BEGIN PROVIDED RECORDS

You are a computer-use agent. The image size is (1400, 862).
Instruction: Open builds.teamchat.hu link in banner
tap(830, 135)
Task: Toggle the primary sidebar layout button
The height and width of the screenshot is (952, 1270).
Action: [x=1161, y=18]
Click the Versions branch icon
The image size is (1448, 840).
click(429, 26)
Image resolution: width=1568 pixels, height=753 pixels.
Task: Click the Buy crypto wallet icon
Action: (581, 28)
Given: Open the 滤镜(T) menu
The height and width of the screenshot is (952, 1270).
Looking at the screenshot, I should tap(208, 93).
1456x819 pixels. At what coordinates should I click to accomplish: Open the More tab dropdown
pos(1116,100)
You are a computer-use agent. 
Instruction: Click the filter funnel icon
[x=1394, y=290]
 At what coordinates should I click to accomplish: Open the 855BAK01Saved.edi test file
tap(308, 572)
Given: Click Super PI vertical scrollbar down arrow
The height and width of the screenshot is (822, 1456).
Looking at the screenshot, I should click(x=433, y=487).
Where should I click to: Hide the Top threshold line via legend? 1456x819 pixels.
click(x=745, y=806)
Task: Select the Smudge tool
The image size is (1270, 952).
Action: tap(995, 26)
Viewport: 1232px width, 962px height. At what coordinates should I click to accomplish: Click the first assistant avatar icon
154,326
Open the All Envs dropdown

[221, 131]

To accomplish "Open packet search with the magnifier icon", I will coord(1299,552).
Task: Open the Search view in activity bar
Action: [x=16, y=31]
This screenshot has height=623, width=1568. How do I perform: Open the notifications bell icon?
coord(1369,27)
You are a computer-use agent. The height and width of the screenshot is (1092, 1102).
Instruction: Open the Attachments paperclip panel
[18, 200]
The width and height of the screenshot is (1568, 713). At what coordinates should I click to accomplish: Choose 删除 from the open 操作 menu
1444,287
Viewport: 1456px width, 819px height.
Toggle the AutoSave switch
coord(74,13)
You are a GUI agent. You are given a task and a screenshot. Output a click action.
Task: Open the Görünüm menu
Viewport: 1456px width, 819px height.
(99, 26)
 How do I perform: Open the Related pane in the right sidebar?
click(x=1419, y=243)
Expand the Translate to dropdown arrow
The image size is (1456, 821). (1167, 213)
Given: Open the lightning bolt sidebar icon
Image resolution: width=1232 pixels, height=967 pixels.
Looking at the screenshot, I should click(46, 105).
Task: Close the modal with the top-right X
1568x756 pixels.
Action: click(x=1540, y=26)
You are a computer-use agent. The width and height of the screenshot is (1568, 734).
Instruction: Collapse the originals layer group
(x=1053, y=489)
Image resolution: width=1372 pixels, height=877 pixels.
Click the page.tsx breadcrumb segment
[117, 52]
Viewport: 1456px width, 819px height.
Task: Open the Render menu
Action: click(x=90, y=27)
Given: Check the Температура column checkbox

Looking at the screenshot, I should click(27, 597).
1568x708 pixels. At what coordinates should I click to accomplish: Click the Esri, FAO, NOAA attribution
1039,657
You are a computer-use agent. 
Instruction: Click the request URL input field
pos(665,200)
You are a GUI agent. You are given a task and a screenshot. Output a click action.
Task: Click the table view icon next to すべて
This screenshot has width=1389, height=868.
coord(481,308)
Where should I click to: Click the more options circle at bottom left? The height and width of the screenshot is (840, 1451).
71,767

END PROVIDED RECORDS

• **WORK INSTRUCTION**: Tally the lines in these entries that have the string "agent" in them, then answer with the count and nothing else.

• **RESPONSE TO THE TASK**: 7